Predicting neuronal activation state on the basis of activity-regulated gene expression
A really nice article from Tyssowski et al. The authors did RNAseq on neurons that either were or were not stimulated with neural activity. They found that a subset of proteins (251) that have been previously described as "[neuronal] activity regulated genes" were able to predict the stimulation state of those neurons well above chance. Specifically: 92% of the time using nearest neighbor classification as measured by leave one out cross validation.
I'm interested in the broad question of "which RNAs/proteins are important for neuronal activity" and this set of activity regulated genes is pretty clearly within that set. Interestingly, it seems that the expression of these genes is pretty highly correlated (very similar chromatin states, transcription factors, etc), so I don't think you would have to perfectly preserve ALL of them in order to allow for a high-fidelity preservation of information.

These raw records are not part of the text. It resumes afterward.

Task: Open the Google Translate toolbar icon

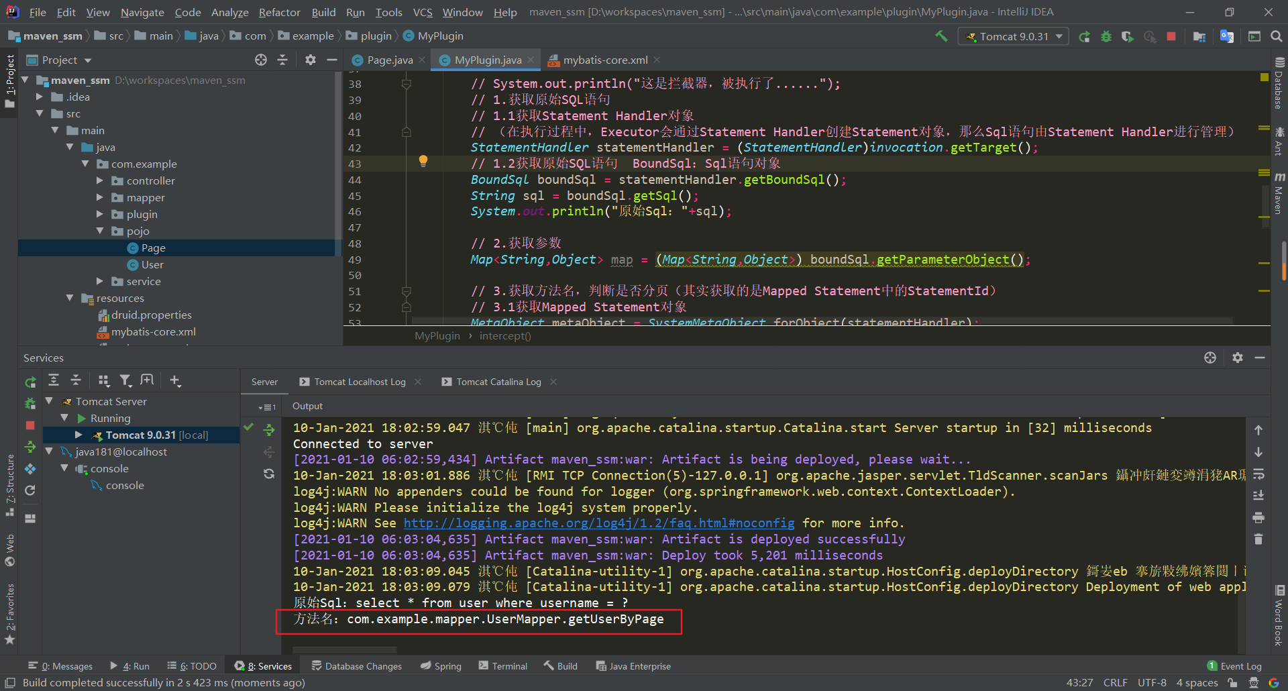Action: (1227, 36)
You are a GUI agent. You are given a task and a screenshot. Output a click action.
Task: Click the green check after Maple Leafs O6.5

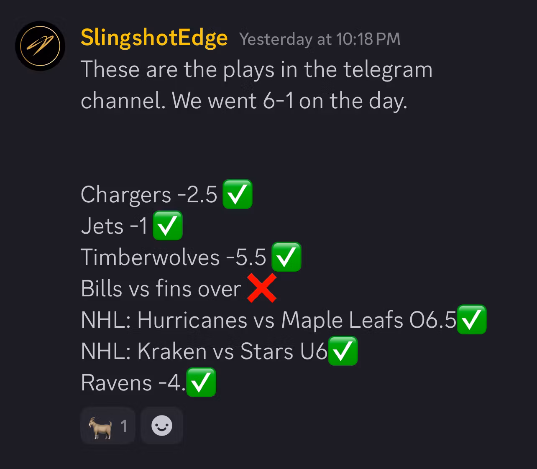click(471, 320)
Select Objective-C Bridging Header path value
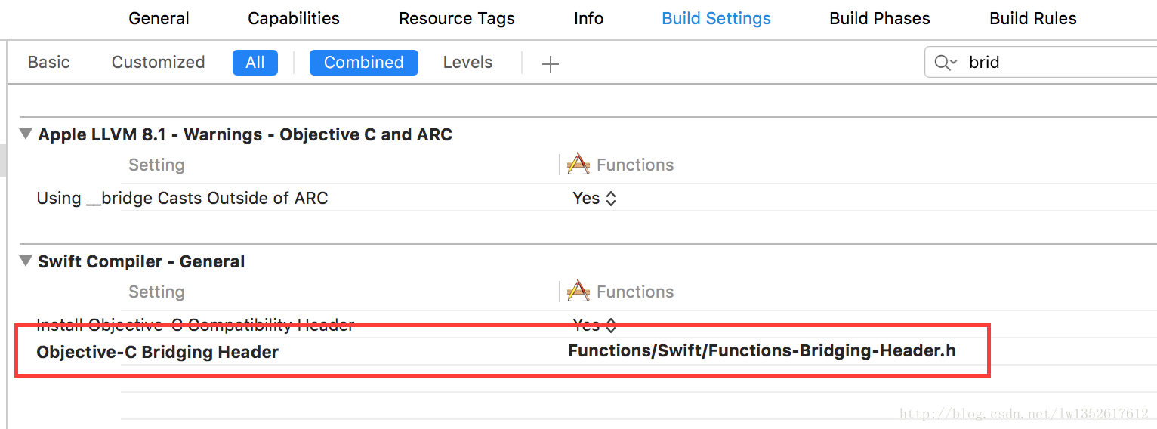 (x=762, y=350)
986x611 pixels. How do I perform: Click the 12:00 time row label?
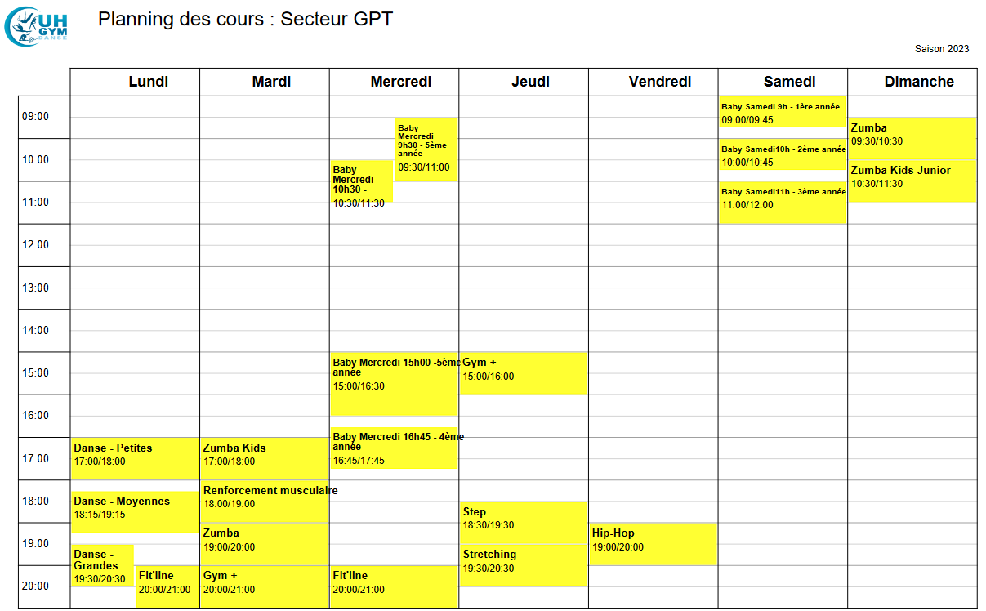point(35,245)
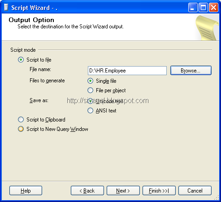Grab the window resize grip corner

(x=217, y=198)
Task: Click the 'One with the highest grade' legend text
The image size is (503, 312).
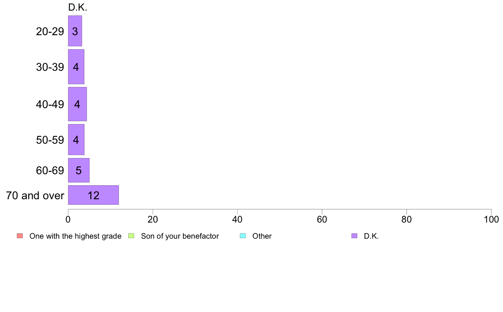Action: coord(75,236)
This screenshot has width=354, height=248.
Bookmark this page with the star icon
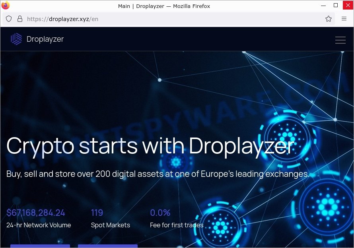[329, 19]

On that note, it'd be interesting if someone were to use this data to try to predict neuron stimulation state using the smallest set of activity regulated genes as necessary. For example, the 19 rapidly-induced activity regulated genes, including the non-transcription factors Arc and Amigo3, seem like they would punch above their weight in terms of predicting neuronal activation state.
Arc expression and enhancer acetylation is stimulated after only 10 minutes of neuronal activity; http://biorxiv.org/content/early/2017/06/05/146282.full.pdf+html
It also suggests an experiment for any brain preservation procedure that purports to preserve gene expression important for neural activity: stimulate neural activity on a subset of neurons (probably in vitro, since it's easier and should yield the same result), perform your brain preservation processing steps, attempt to measure the expression of these genes, and then see if you can distinguish between which neurons were stimulated or not on the basis of those measurements.